**Directions for this task**
The answer must give back every line of the data exactly, with no pictures.

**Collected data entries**
------------------------------------

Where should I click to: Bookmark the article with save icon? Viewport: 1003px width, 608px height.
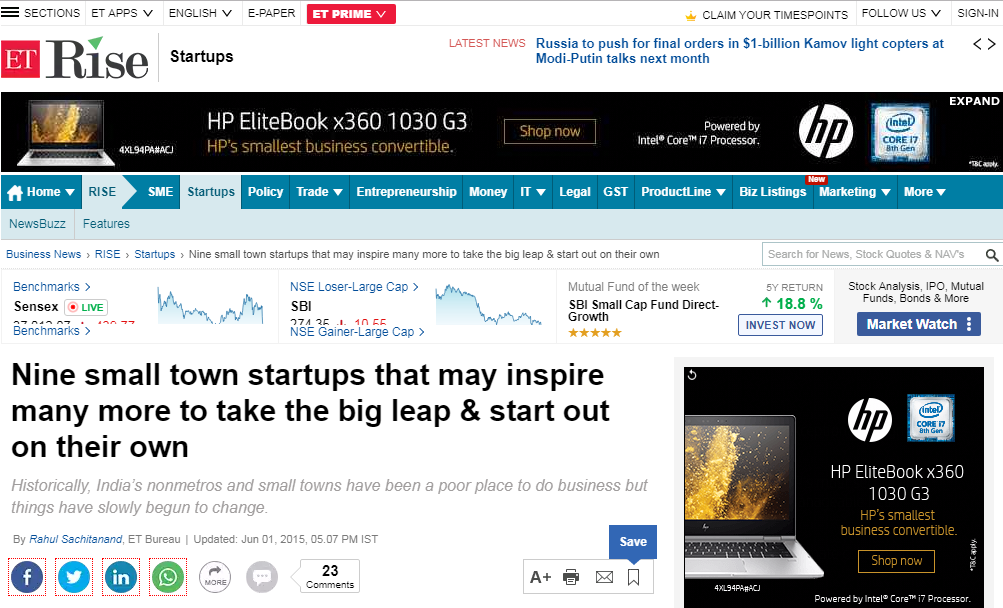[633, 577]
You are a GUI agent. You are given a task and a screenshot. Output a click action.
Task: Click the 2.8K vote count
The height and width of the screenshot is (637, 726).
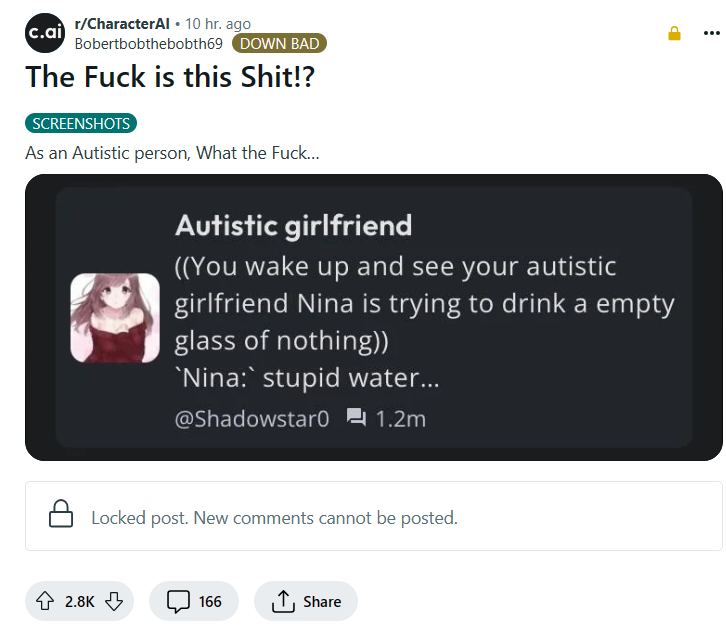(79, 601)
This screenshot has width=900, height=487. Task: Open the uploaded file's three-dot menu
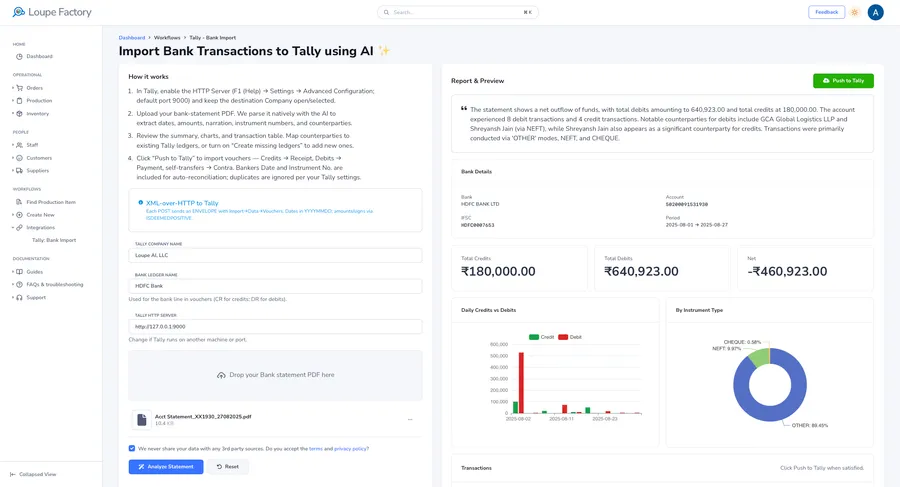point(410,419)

------------------------------------

**Reply**
Where should I click to: Bookmark the article with save icon? Viewport: 1003px width, 608px height.
[633, 577]
You are a GUI agent. You are given a task and a screenshot. Output a click action.
Task: Click the 2.8K vote count
The height and width of the screenshot is (637, 726).
(79, 601)
This screenshot has width=900, height=487. Task: Open the uploaded file's three-dot menu
point(410,419)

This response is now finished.